Start of SOURCE EXTRACT
To be human is to be random, unfinished, imperfect and disorderly, to be a constant “beta version” (as Cheney-Lippold 2017, p. 90, eloquently puts it). At the same time, most of data analytics and processing are about orderliness, calculations and finding patterns which are supposed to predict future behaviour. A software engineer interviewed actually described code as a grammar with no exceptions (see Svensson 2020). This was the reason why he loved coding, comparing this to struggles with German grammar at high school. But as humans we have plenty of exceptions and at times we act randomly and in a surprising manner. As Morozov (2013, introduction p. xiii) argues, sometimes imperfect is good enough and even much better than perfect. It seems that the orderliness of programming and code languages, are at odds with human imperfectness and randomness. Maybe some things are just un-representable by


computer-readied data in the form of ones and zeros (as also Galloway 2011 argues). Maybe this is why we sometimes feel creeped out by our datafied selves (see Cheney-Lippold 2017, p. 193). We are recognizable but in an odd way. It becomes uncanny in the same way that robots can be creepily similar, but not quite like the real thing (the so-called uncanny valley).10 Behind the perfect surface, there is just mechanical impulses. Digital computers can mimic the actions of human behaviour as already Turing (1950, p. 437) forecasted. But is an imitation the real thing? Arguably what is missing in our datafied replicas/upgrades is irrationality and randomness, patterns and also correlations, but with plenty of exceptions.


The belief that data can capture everything with full resolution, freed from human bias, framing and context does ring a bell. The bringing of the unruly social world into the formal study of the natural sciences, rendering culture and society computable is surrounded by a discourse of positivistic measurement. It thus seems data-essentialism is accompanied with a revival of positivism within the Social Sciences. Indeed, as Kitchin (2014, pp. 139-140) argues, data-driven sciences favour transforming research about humans and their societies to something resembling natural and engineering sciences, offering opportunities for a ‘truthful’ study of human life. Törnberg (2019) labels the use of API-based technologies to inductively seek patterns as predicative positivism. Indeed, datafication implies transforming sociality, behaviour and culture into quantified data to be used for real-time tracking and predictive analysis.

Following this discourse of positivistic measurement, Anderson (2008) has (in)famously argued that theory has come to an end, and that we now have enough data and fast enough computers to actually study the

physics of culture. He thus seems to suggest that data will be able to speak

for itself. This can of course be questioned (see also Törnberg 2019). Bucher (2018, p. 24) for example claims that without algorithms, data would just flow without any particular direction. Algorithms are actually an outcome of media logics rather than a replacement of them (see Klinger and Svensson 2018 for an outline of this argument). Algorithms are based on hypotheses from the beginning (see Bucher 2018, p. 25). And even if data harvested from social media platforms is supposed to reflect human behaviour, the algorithms employed (by Google, Facebook and others) are intrinsically selective and manipulative to suit the interests of these companies (see van Dijck 2014, p. 200). Hence, it is easy to dismiss statements such as those claiming that data speaking for itself. But it is


important to understand that one of the strongest epistemic conditions shaping data imaginaries today, is the self-evidence of numbers. Data’s connection to numbers and mathematical functions, gives it an allure of neutrality and objectivity, which in turn makes humans look particularly subjective and biased in comparison (see Bucher 2018, p. 56).
End of SOURCE EXTRACT
Start of PROVIDED MATERIAL
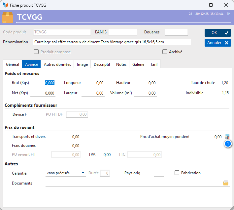This screenshot has width=234, height=210.
Task: Click the EAN13 barcode input field
Action: pyautogui.click(x=123, y=32)
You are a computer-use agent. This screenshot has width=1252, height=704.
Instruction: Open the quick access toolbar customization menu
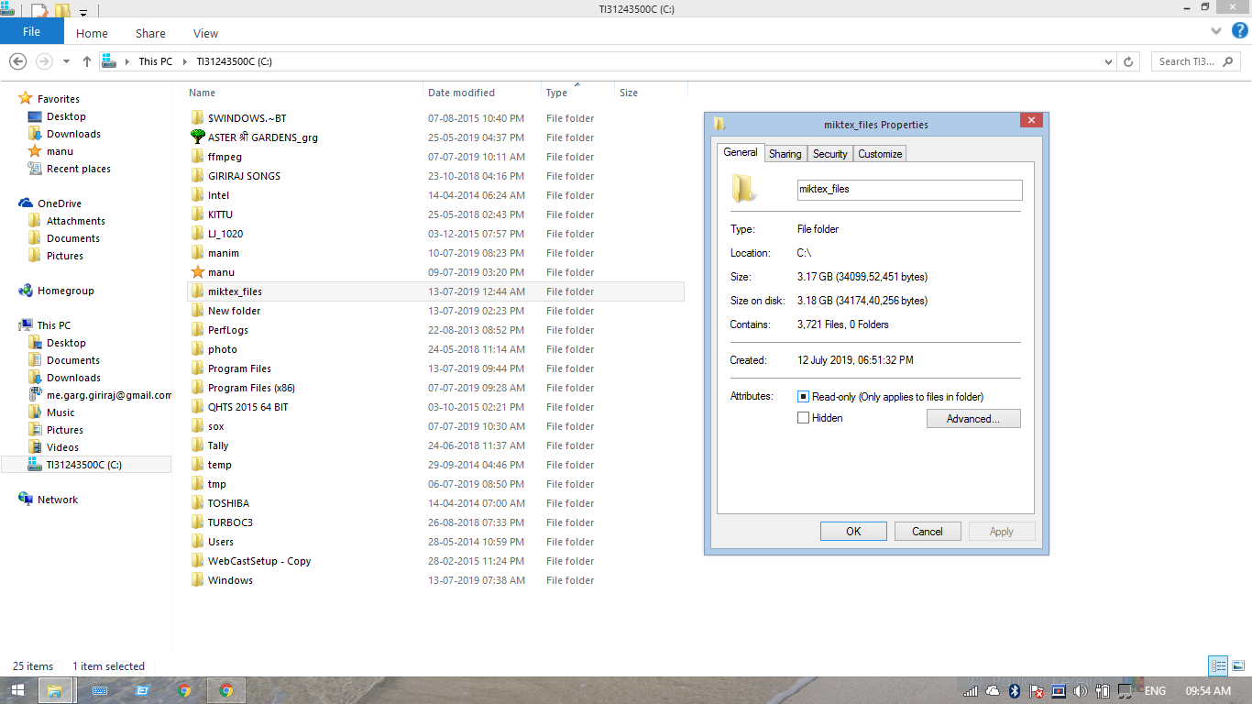82,10
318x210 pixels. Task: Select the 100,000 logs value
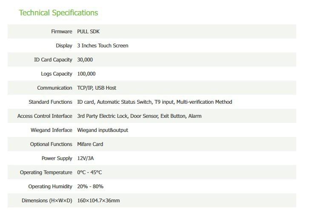pos(86,74)
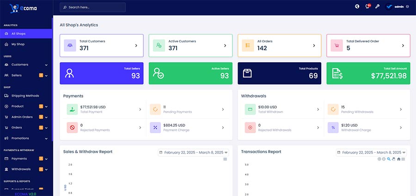The image size is (416, 196).
Task: Open the Sales & Withdraw Report hamburger menu
Action: coord(225,159)
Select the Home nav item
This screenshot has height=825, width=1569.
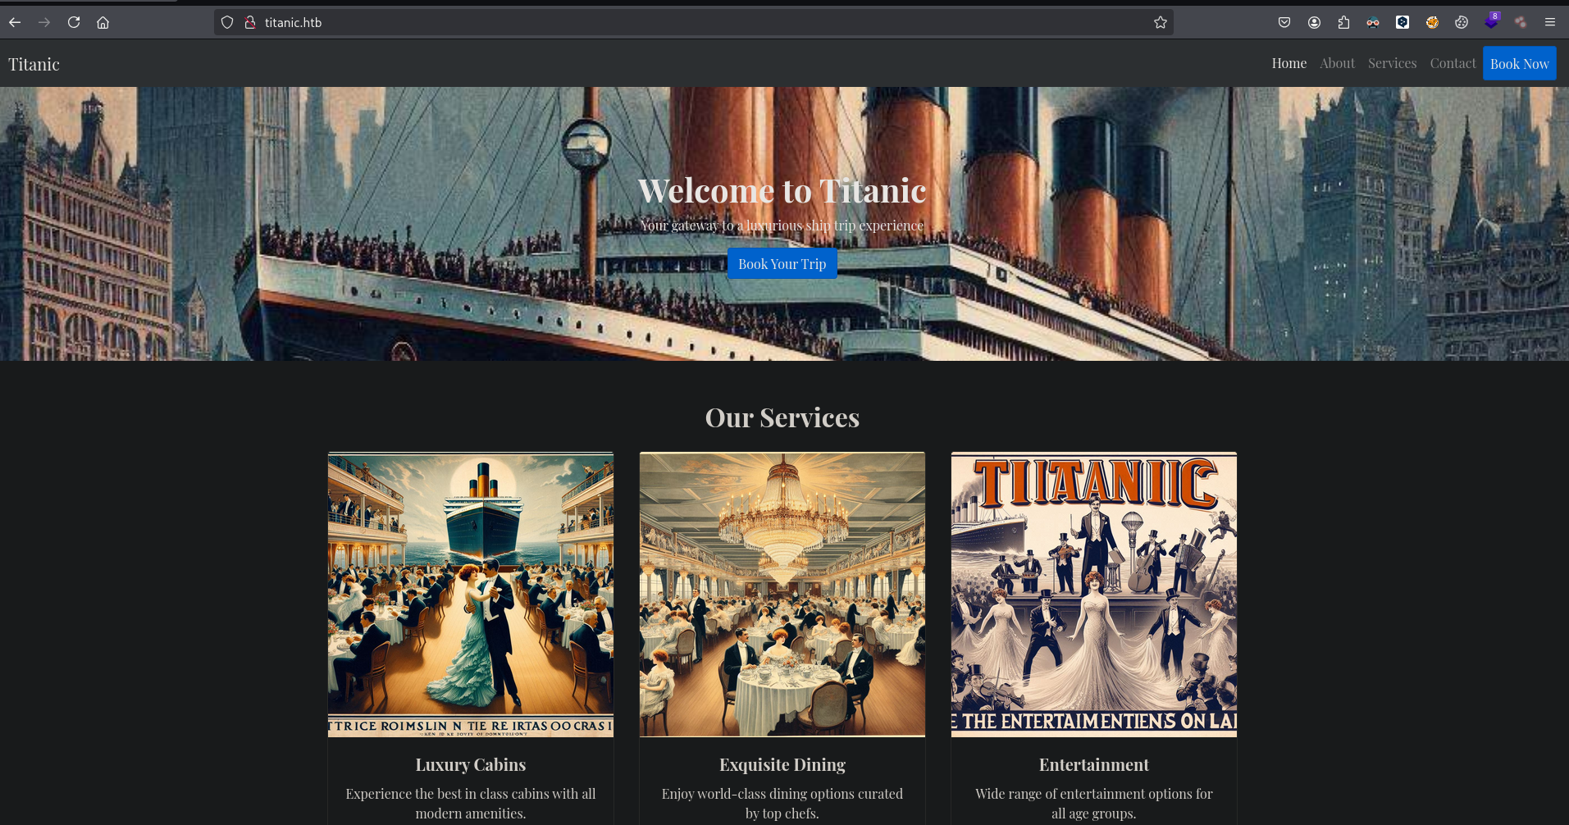point(1288,63)
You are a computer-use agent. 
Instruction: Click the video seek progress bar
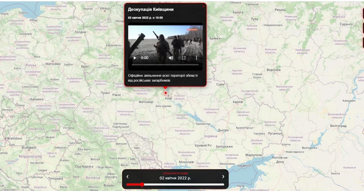[x=165, y=65]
End of PROVIDED MATERIAL
EXERCISE TASKS
a. Repeat verbatim the passage on datafication and human imperfection, from "important to understand" up to and including "2018, p. 56).".
b. Carry on the passage on datafication and human imperfection from the point where it stops.

OUTPUTS BY TASK
a.
important to understand that one of the strongest epistemic conditions shaping data imaginaries today, is the self-evidence of numbers. Data’s connection to numbers and mathematical functions, gives it an allure of neutrality and objectivity, which in turn makes humans look particularly subjective and biased in comparison (see Bucher 2018, p. 56).

b.
Kennedy (2016, p. 150) talks about a ‘pervasive desire for numbers’ as an emerging rationality today. She shows in her studies of public sector organizations that mere numbers are met with enthusiasm (even though it was not always clear what they stood for). Kennedy connects this desire to earlier studies about trust in numbers that seem to support the prestige and power of quantitative methods. Numbers can be understood from far away and are universal as they can be shared across cultures (see Kennedy 2016, p. 81). They are impersonal, therefore also appear to be objective and thus credible. This to the point that even friendships and sociality are quantified in a positivistic manner of objective measurement (see Bucher 2018, p. 9). What was once qualitative has been turned into numbers. According to Kennedy (2016, pp. 100-101), this limits the possibility to discuss the ways in which data is made and shaped.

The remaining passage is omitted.